Nothing can be seriously considered to be Bentham’s theory of punishment unless it takes into account all these materials—a considerable undertaking. Given the magnitude and diversity of the relevant materials at our disposal, here I can do no more than sketch some of the main and enduring features of his views, as well as trace out a few of the important topics on which his views changed.

8. Let us notice first two very different statements from the mid.1770s by Bentham that sketch the main features of his project. The first and briefer seems never to have been developed further. The second and longer (and possibly a draft of the Introduction, Chapter VI, to his ‘Theory’; see appendix 2) gives a much better sketch of the nature and status of the theory of punishment and hints at the central role of two characteristic features of most of his thinking: his consequentialism and his hedonism, which together constitute his utilitarianism.

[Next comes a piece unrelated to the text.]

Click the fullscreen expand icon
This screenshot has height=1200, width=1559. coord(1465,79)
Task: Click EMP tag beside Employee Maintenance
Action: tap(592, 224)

9. Next, let us note a matter of style, the form in which Bentham chose to cast his views. To a remarkable extent his typical discussion of a topic proceeds by offering the reader one taxonomy after another, that is, lists of species under a given genus—a method of analysis of which he was inordinately proud but is nothing more than a familiar tactic in classical rhetoric. By way of illustration, consider what we find in IPML chapter xvi, §§ 32.35, on ‘The Division of Offences’. Here Bentham offers the reader the identification and discussion of five kinds of distress one person can cause another, nine ways in which a person can be caused personal injury, two kinds of offenses against reputation, and nineteen kinds of offenses against property. This is the barest sample of Bentham’s love affair with the taxonomy of crimes and punishments. He called it his method of ‘bipartition’ or ‘bifurcation’. 11 Actually, as the example above show, division of a genus into two species—suggested by his terms ‘bifurcation’ and ‘bipartition’—was a rarity. Three or often more species under a genus typically emerge from Bentham’s scrutiny of topic after topic.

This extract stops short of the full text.